*TASKS TO PERFORM:*
(1) Copy the part of the diabetic foot ulcer article listing starting with "Area Determination of" and going on through "Engineers, Inc. (IEEE)".
(2) Say whether each statement agrees with the diabetic foot ulcer article listing. Answer yes or no for each, quoting the deciding words.
(a) The article appeared in volume 64, issue 9 of its journal.
(b) The article is written in French.
(c) The classification described in the title uses a single stage.

BEGIN TEXT BLOCK

Area Determination of Diabetic Foot Ulcer Images Using a Cascaded Two-Stage SVM-Based Classification

• Published in: IEEE transactions on biomedical engineering Vol. 64; no. 9; pp. 2098 - 2109
• Main Authors: Wang, Lei, Pedersen, Peder C., Agu, Emmanuel, Strong, Diane M., Tulu, Bengisu
• Format: Journal Article
• Language: English
• Published: United States IEEE 01.09.2017; The Institute of Electrical and Electronics Engineers, Inc. (IEEE)

END TEXT BLOCK
BEGIN LISTED RECORDS

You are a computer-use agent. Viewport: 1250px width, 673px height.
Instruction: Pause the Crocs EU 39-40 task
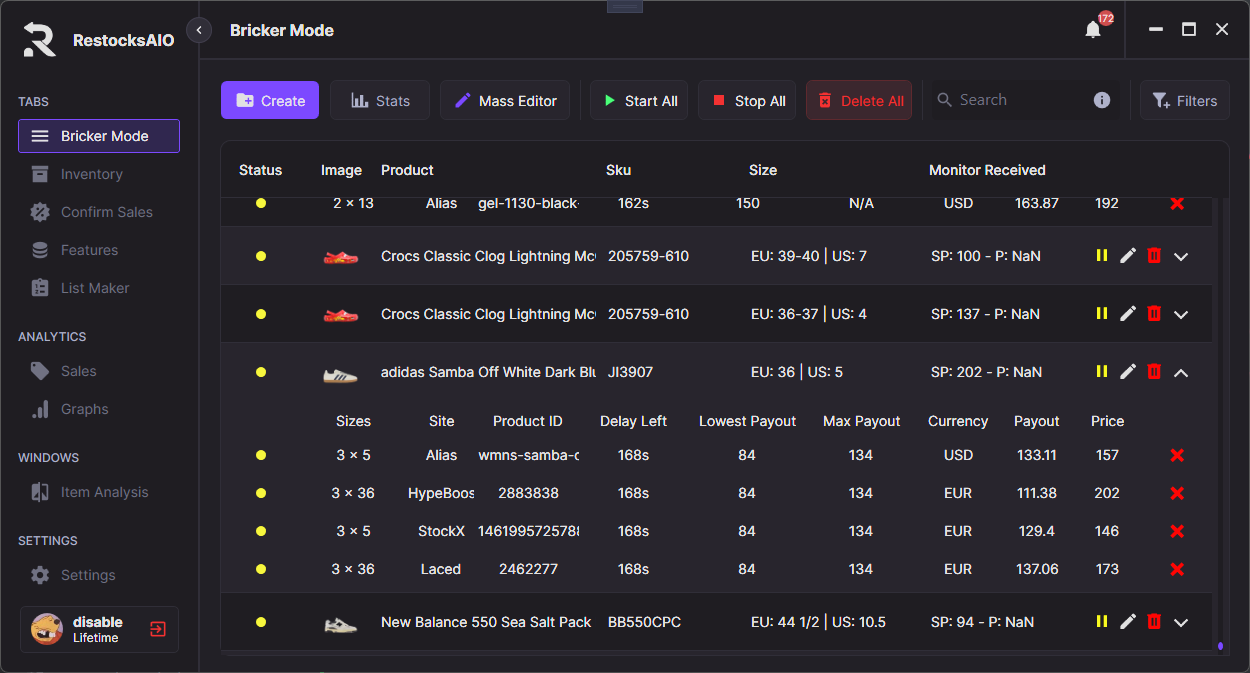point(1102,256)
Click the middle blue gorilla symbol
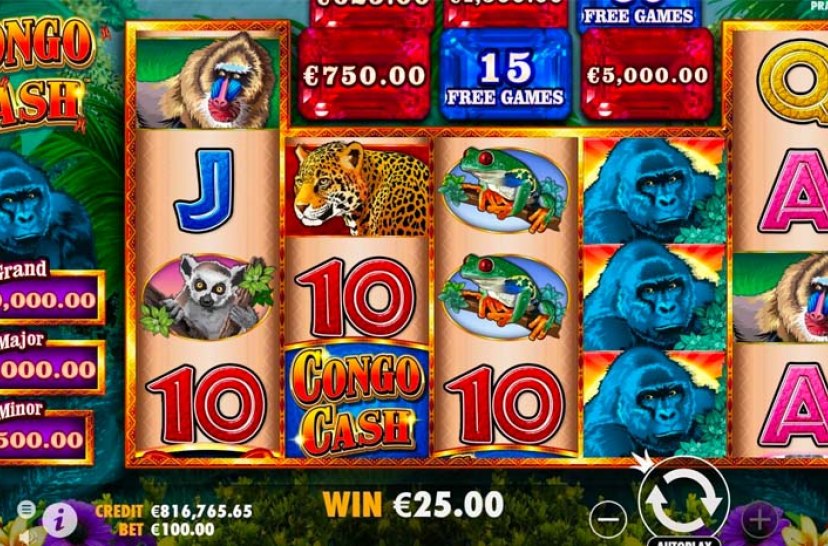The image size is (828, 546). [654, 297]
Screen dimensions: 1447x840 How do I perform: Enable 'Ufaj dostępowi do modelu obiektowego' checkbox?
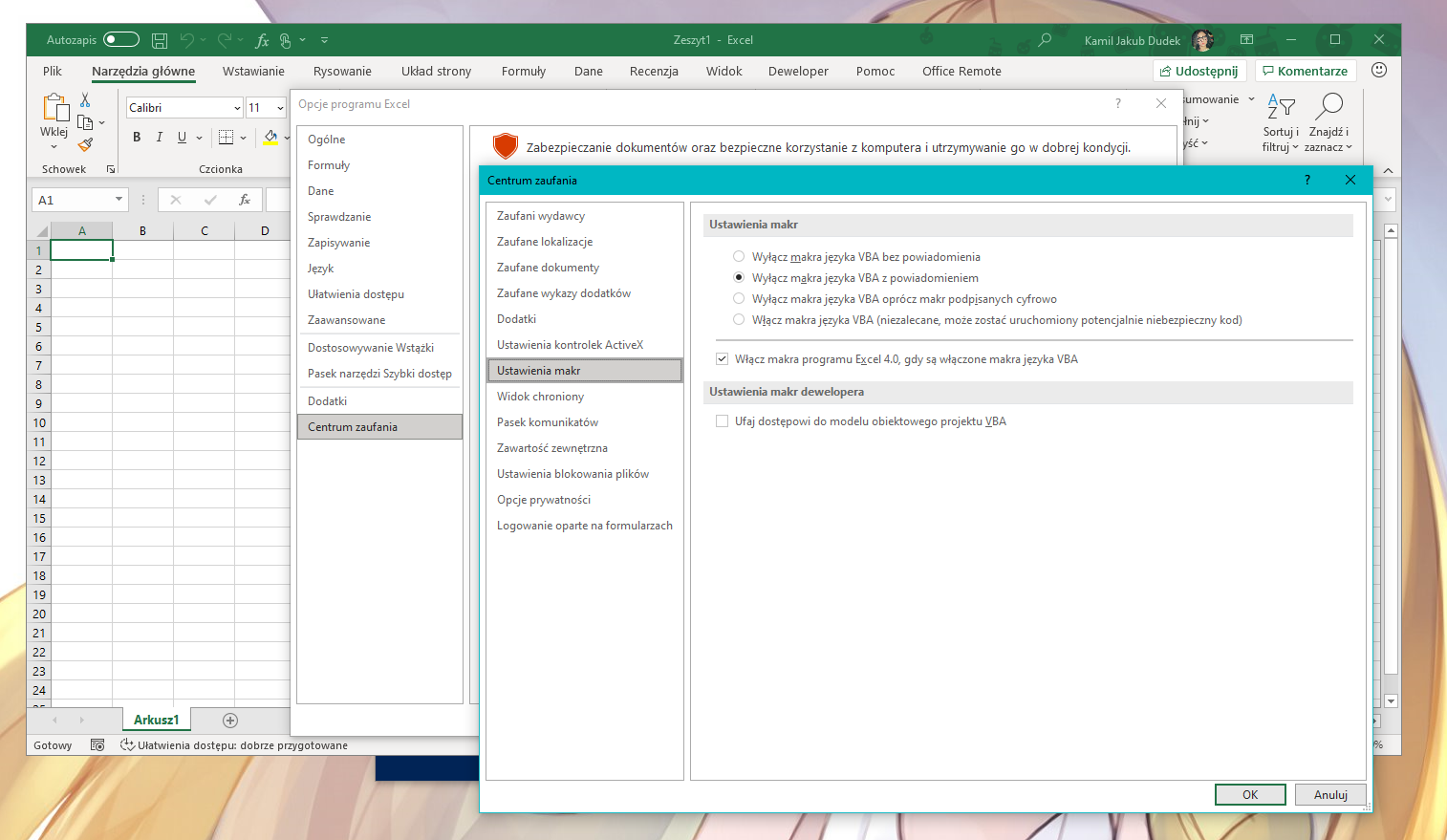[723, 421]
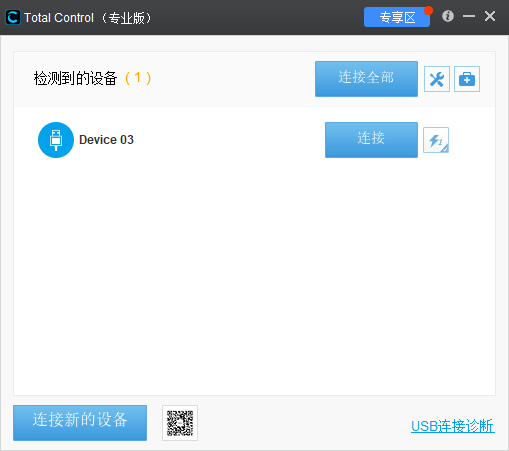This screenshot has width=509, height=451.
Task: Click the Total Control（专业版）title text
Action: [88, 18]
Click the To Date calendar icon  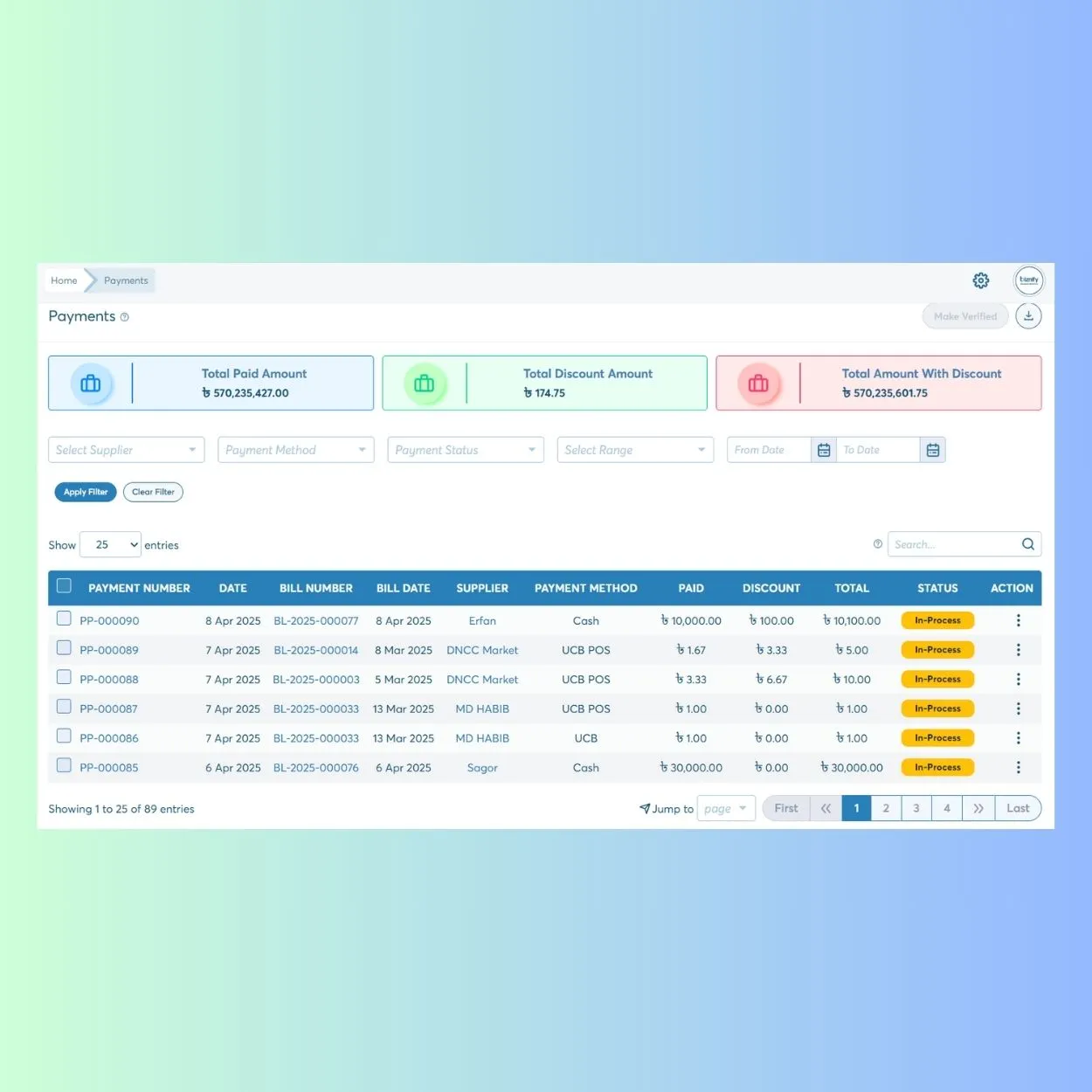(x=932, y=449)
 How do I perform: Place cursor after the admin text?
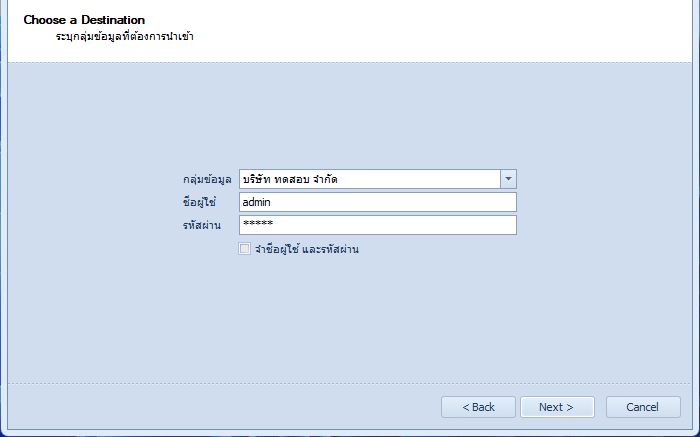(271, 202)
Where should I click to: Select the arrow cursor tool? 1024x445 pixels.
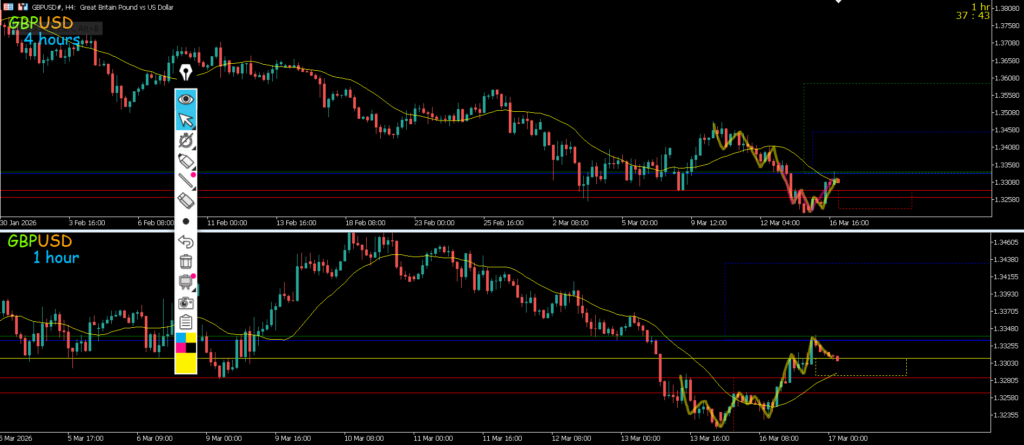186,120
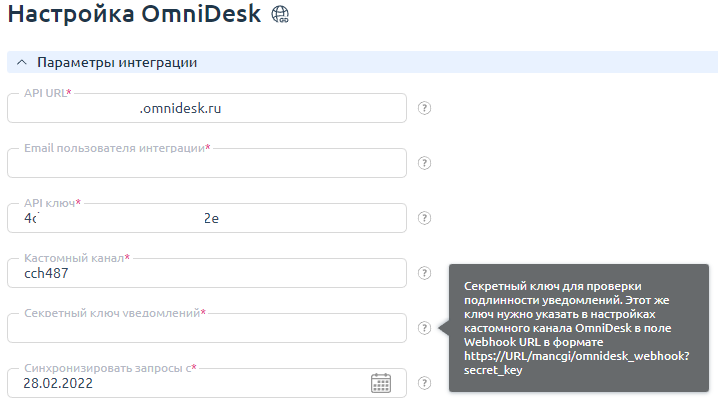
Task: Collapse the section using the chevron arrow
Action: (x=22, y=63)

END LISTED RECORDS

*SOLVED TASKS:*
(1)
Area Determination of Diabetic Foot Ulcer Images Using a Cascaded Two-Stage SVM-Based Classification

• Published in: IEEE transactions on biomedical engineering Vol. 64; no. 9; pp. 2098 - 2109
• Main Authors: Wang, Lei, Pedersen, Peder C., Agu, Emmanuel, Strong, Diane M., Tulu, Bengisu
• Format: Journal Article
• Language: English
• Published: United States IEEE 01.09.2017; The Institute of Electrical and Electronics Engineers, Inc. (IEEE)

(2)
(a) Yes: "Vol. 64; no. 9"
(b) No: "Language: English"
(c) No: "Cascaded Two-Stage SVM-Based Classification"